DIRECTIONS FOR THIS TASK:
Could you reproduce, word for word, the part of the genealogy interview between "It wasn’t until" and "to tear down.", inclusive?

PASSAGE PROVIDED:
--- START ---
It wasn’t until the late 1990’s that I started my research. Eventually I ran across the Guild of One Name Studies which listed a Lockwood study. I checked it out and found people in it that I recognized. For me this was like finding the Holy Grail. From this study I have found cousins, lots of info to build on and the best is yet to come.
Who’s your favorite ancestor and why?
My Dad. He is my hero. He had a hard life growing up in the Great Depression. He served in WWII and was highly decorated while serving as a tail gunner in the B 29 bomber City of Trenton, named after his hometown of Trenton, NJ.
He went on to become a very successful aviation engineer working as a civilian employee of the U.S. Navy and retired with the equivalent civilian rank of rear admiral. He was a very intelligent, selfless, humble family man.
Tell us about the brick wall you most want to tear down.
I imagine most of us have more than one including me. However, if I have to pick one I would have to say finding the truth behind the parentage of my 3x great grandfather John Lockwood (1793-1868).
Apparently, records say he is the illegitimate son of Mary Lockwood. No father listed in birth record. I recently received an email from a cousin in England explaining that a persistent story in his family is that John was fathered by Sir Thomas Lister, 1st Lord of Ribblesdale. He went on to say that the Lister family paid the way for the Lockwoods (several dozen) to move to the states in the 1850’s.
I find that to be an interesting story, but how do I find out the truth? I have taken the appropriate DNA tests, but do not have any samples to compare. The last direct male Lister heirs died in war before 1920. I guess some things will have to be left to speculation.
If you could pick one person in history to be related to, who would it be and why?
Jesus …how cool is that???
What are some of your interests outside of genealogy?
I had a swimming scholarship in college and still love to be involved with competitive swimming, officiating, etc. Also, I have been a landscape designer for over thirty years and love gardening, especially with flowers and vegetables. Aside from that I am learning to play the guitar, although I doubt Eric Clapton(one of my favorites) has much to worry about; and I love history and science(I was born in Philadelphia, PA and live in Williamsburg, VA – two cradles of American history). Hopefully, soon I will have grandchildren to indulge.
--- END ---
DATA FOR ANALYSIS:
--- START ---
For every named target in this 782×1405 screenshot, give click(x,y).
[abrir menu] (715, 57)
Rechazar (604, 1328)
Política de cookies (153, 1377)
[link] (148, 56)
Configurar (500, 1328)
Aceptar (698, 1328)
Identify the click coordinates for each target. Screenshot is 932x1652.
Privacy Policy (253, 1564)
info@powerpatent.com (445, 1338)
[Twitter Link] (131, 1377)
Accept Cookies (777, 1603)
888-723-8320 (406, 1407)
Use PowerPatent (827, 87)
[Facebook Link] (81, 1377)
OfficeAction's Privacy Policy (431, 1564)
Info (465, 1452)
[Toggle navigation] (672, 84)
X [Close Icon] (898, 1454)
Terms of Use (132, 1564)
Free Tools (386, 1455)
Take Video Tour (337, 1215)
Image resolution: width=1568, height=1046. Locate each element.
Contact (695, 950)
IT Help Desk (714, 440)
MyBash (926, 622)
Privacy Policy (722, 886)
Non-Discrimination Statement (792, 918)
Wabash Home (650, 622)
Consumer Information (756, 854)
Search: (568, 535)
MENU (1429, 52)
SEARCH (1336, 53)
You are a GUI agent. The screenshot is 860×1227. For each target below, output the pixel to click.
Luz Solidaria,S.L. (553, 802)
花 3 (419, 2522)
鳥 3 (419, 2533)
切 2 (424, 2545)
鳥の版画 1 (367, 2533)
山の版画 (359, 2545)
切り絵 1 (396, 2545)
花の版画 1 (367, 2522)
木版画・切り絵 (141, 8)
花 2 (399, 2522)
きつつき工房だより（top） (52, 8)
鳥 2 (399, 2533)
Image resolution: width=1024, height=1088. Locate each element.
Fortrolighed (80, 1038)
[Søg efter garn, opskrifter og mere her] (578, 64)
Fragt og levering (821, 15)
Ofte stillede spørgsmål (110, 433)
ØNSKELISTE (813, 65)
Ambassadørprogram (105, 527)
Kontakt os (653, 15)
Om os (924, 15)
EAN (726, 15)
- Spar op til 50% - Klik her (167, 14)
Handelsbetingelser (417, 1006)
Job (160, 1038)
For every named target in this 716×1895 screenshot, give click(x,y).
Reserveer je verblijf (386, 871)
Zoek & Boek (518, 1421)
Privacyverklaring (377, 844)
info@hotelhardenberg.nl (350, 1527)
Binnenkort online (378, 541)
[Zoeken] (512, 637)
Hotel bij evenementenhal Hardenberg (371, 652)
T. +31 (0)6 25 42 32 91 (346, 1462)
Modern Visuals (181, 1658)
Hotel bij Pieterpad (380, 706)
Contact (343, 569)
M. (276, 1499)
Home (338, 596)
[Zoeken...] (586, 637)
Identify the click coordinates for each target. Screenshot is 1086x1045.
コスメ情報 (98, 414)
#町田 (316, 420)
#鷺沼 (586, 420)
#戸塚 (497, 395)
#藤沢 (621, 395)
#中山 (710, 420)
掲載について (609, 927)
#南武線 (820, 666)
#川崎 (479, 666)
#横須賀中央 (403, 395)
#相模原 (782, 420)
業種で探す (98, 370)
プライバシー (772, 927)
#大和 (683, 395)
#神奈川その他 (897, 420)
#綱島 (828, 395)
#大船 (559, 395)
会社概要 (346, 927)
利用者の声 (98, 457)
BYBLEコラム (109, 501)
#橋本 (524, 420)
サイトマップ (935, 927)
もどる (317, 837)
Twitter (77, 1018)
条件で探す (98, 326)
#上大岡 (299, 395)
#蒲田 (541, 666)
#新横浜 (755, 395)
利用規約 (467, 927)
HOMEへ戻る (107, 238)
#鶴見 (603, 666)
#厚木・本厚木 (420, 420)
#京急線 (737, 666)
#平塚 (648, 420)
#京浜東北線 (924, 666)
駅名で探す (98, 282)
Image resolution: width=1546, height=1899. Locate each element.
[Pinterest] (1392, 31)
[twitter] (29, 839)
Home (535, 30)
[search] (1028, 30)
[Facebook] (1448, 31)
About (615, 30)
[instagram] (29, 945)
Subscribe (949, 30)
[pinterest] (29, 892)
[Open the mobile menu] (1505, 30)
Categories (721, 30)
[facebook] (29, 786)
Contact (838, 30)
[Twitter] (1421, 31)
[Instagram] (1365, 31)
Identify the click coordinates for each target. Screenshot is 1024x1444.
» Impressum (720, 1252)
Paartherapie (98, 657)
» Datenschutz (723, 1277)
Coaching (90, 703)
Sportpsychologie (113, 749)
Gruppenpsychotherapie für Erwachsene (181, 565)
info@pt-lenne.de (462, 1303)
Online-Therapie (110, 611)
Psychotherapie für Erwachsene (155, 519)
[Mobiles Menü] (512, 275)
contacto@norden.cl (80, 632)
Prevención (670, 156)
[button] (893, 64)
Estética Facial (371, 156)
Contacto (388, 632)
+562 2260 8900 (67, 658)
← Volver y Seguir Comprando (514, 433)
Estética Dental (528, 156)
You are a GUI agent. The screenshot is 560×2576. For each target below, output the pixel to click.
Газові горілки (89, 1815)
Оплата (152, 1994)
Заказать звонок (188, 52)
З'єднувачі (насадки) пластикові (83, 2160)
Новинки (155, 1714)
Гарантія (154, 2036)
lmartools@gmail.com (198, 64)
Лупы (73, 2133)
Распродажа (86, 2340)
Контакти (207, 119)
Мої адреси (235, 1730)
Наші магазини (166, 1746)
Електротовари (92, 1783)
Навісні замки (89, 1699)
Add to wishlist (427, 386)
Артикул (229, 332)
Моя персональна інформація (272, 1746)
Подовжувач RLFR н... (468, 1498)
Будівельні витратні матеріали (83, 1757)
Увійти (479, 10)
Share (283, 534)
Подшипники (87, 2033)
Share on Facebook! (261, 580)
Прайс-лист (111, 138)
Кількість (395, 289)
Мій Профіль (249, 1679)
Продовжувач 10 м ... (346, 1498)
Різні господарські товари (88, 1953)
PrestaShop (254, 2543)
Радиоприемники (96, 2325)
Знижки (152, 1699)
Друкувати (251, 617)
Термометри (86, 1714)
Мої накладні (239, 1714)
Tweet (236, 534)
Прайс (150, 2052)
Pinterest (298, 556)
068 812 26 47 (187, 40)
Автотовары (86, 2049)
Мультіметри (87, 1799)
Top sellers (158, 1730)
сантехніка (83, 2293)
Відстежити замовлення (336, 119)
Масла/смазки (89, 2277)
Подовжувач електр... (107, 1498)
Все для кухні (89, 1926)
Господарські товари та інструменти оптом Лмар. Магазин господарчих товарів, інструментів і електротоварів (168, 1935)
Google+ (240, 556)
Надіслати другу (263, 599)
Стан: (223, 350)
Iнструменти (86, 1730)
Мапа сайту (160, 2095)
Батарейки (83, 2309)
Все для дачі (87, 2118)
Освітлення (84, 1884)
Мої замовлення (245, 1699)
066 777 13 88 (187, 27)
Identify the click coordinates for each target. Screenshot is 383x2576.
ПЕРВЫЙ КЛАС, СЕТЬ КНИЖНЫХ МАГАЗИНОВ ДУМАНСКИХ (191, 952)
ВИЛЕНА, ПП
--- END ---
ANSWER TO THE PROBLEM:
It wasn’t until the late 1990’s that I started my research. Eventually I ran across the Guild of One Name Studies which listed a Lockwood study. I checked it out and found people in it that I recognized. For me this was like finding the Holy Grail. From this study I have found cousins, lots of info to build on and the best is yet to come.
Who’s your favorite ancestor and why?
My Dad. He is my hero. He had a hard life growing up in the Great Depression. He served in WWII and was highly decorated while serving as a tail gunner in the B 29 bomber City of Trenton, named after his hometown of Trenton, NJ.
He went on to become a very successful aviation engineer working as a civilian employee of the U.S. Navy and retired with the equivalent civilian rank of rear admiral. He was a very intelligent, selfless, humble family man.
Tell us about the brick wall you most want to tear down.